With hunger satiated – for now – the team heads for a video analysis session, split between offence and defence, before taking to the field to put these newly learned plays into practice. 

Eliminating average 

Up close and personal, you start to realise the sheer violence of the sport, one that requires players to don nearly 6kg of protective gear from head to toe. It’s noticeable how long the students spend on the field, too, compared with the short, sharp gym workout earlier. 

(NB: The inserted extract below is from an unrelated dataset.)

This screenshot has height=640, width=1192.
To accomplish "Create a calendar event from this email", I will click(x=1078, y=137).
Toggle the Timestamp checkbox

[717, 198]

“They’re not constantly in motion like you see in soccer or rugby,” S&C coach Chris Bear says, talking us through each phase of play. “American football is very much an intermittent, high-explosive sport, conducted over a long period of time. It’s like a 4D game of chess – just played with very, very large humans.”

It’s this brutality of the sport, its gladiatorial nature, that Coach Hagen believes makes it so unique: “I just think it’s a great sport for young people. It brings that lion out in them. It’s a very violent sport. You have to train all year round. All those weights, all that running. Then you find out who you are real quick, because you’re going man against man, 11 on 11, in public. There’s no hiding.”

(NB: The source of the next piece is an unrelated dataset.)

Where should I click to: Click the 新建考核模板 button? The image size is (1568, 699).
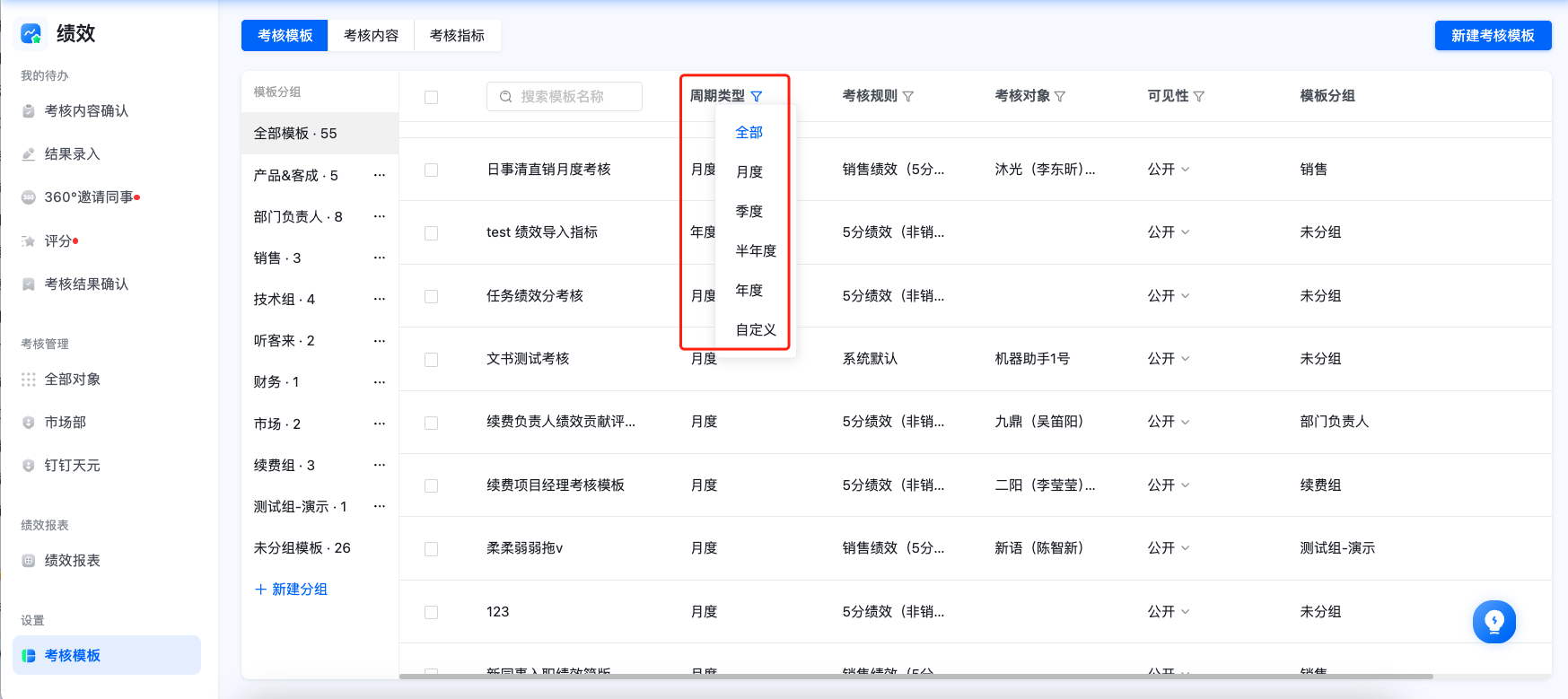click(x=1493, y=35)
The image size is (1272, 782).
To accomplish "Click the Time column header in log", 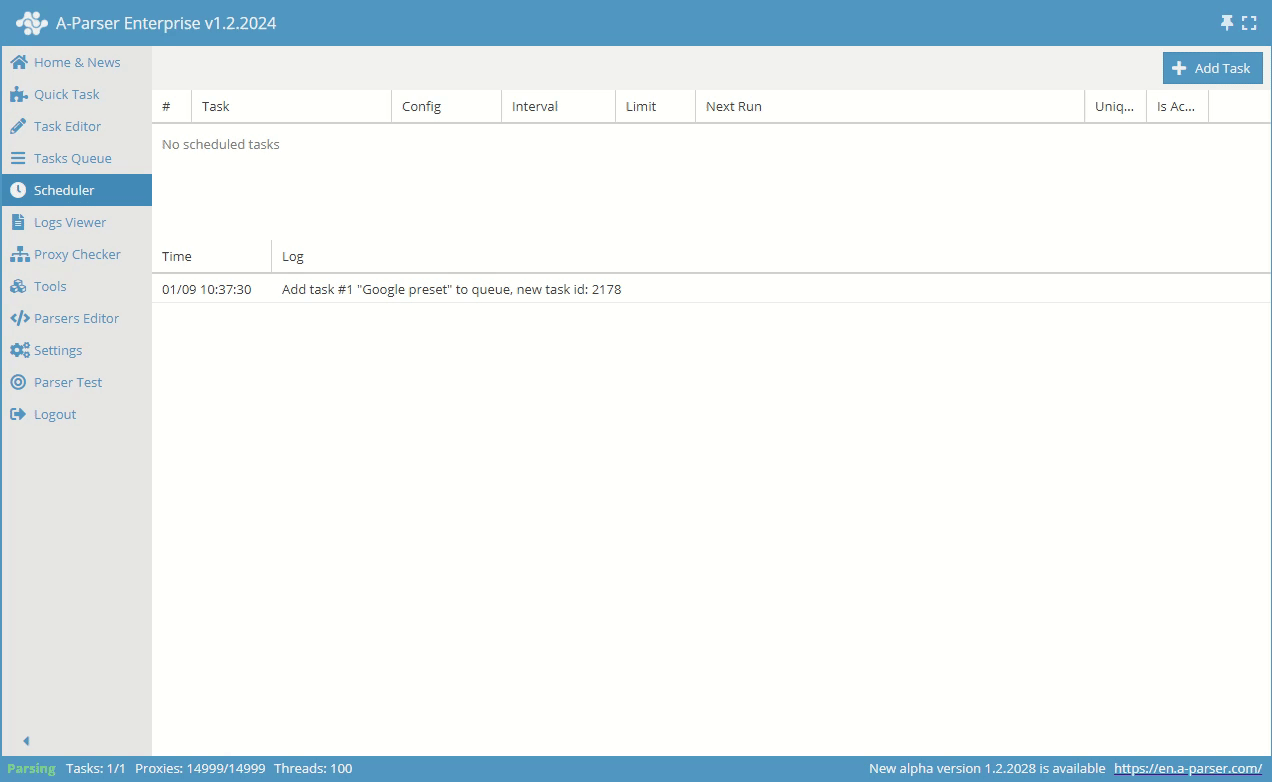I will coord(177,256).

For Hagen, standards simply can’t afford to slip. “For me, success would be to see one of these guys getting a scholarship to go play. But it’s hard, so hard. How many will make the grade and earn a Division I Power Five scholarship? Maybe one or two.”

That’s why, he says, returning to his mantra, “we’re here to eliminate average in all that we do. Because average won’t get you to where you need to be. Average won’t cut it. The world is competitive. In our sport, it’s super competitive. It’s survival of the fittest. And average men don’t survive in this sport. Not one minute.” 

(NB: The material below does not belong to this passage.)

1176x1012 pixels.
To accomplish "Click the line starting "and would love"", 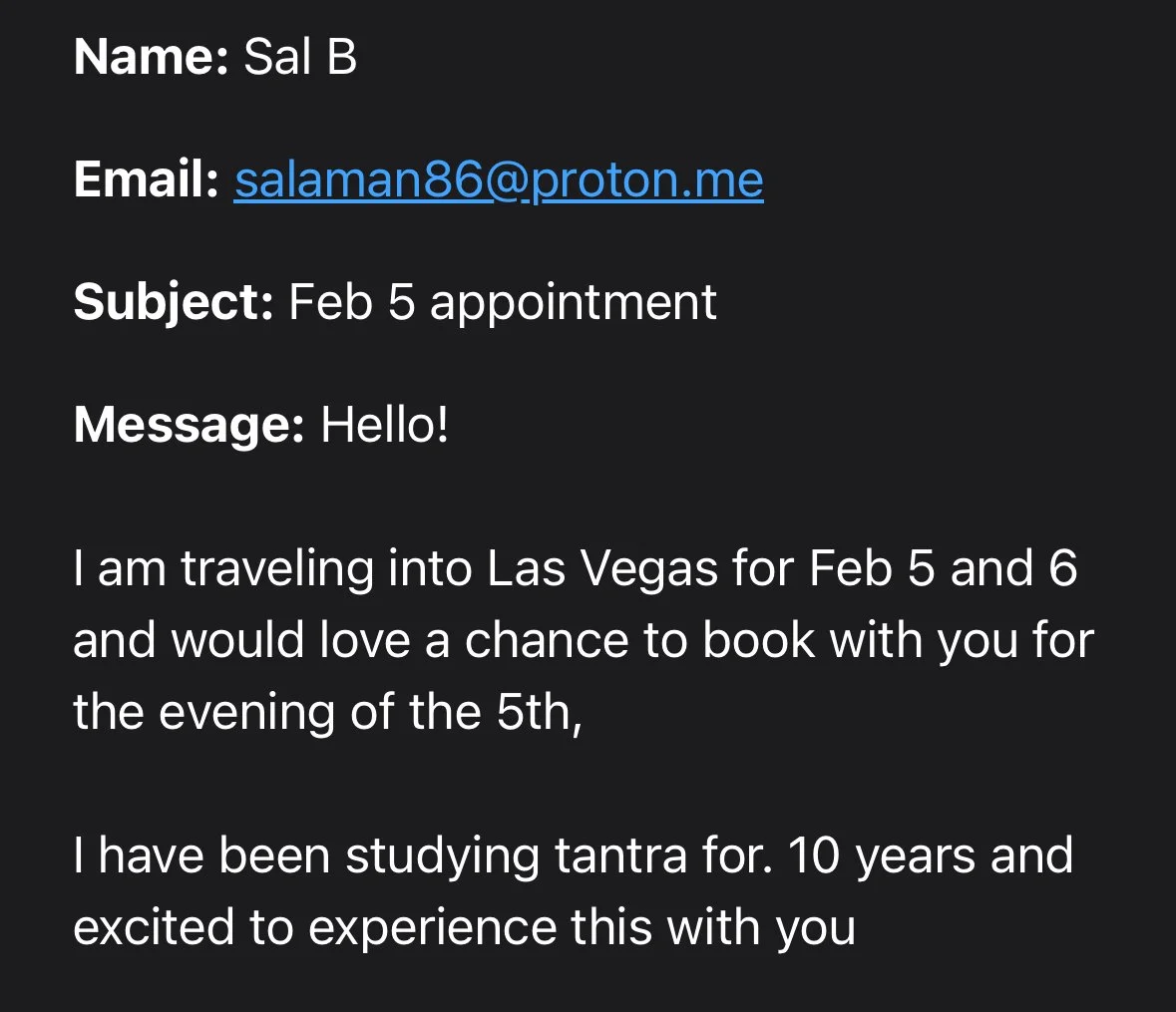I will coord(583,641).
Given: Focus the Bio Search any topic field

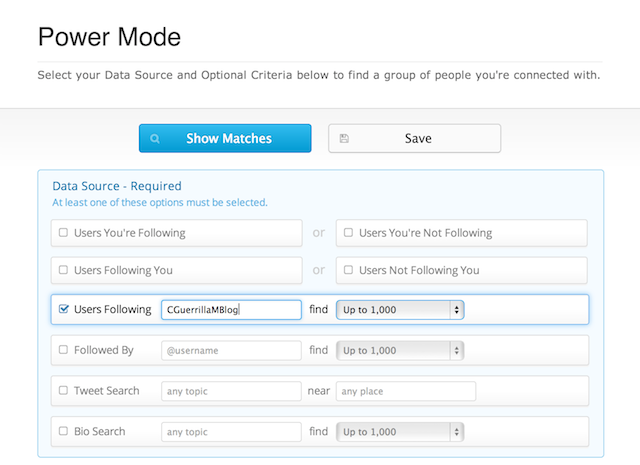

It’s something he won’t tire of telling the NFL Academy students, but, he insists, they should also have fun along the way. “There’s enough pressure in the world,” he says, with a wry smile. “That’s our mindset. That’s what I tell these guys. No excuses, no explanations, let’s go.”

Five British players who have won the Super Bowl

Osi Umenyiora
Super Bowl XLII and XLVI 

Born in Golders Green, London, to Nigerian parents, he moved to Alabama aged 14. After two years of high school football, the defensive end was offered a scholarship by the Troy Trojans, then drafted by the New York Giants, ultimately winning two championship rings in 2008 and 2012. Holds franchise record for most sacks in a single game. 

Marvin Allen
Super Bowl XLIII

Born in Dorking, Surrey, the wide receiver made the less-trodden route to the NFL via Frankfurt Galaxy, Rhein Fire and Amsterdam Admirals. Signed by the Pittsburgh Steelers in 2006, he was on the team sideline during the Steelers’ narrow Super Bowl victory in 2009. 

Scott McCready
Super Bowl XXXVI 

Another wide receiver with an unlikely route to the NFL final, McCready played college football in South Florida and became the first Brit to win a Super Bowl, back in 2002, as part of the practice squad for the New England Patriots. 

Lawrence Tynes
Super Bowl XLII, XLVI

Scottish-born placekicker Tynes is the only player in NFL history to kick two overtime game-winning field goals in the playoffs. A former Troy State college footballer, he twice earned the New York Giants a shot at the grand prize, winning a ring in 2008 and 2012.

Jay Ajayi
Super Bowl LII

Following the Umenyiora template, Ajayi was born in London to Nigerian parents, moving to Maryland aged seven. A stellar college football record as a running back at Boise State led to five seasons with the Miami Dolphins and Philadelphia Eagles, earning the latter their first Super Bowl in the Eagles’ franchise history in 2018.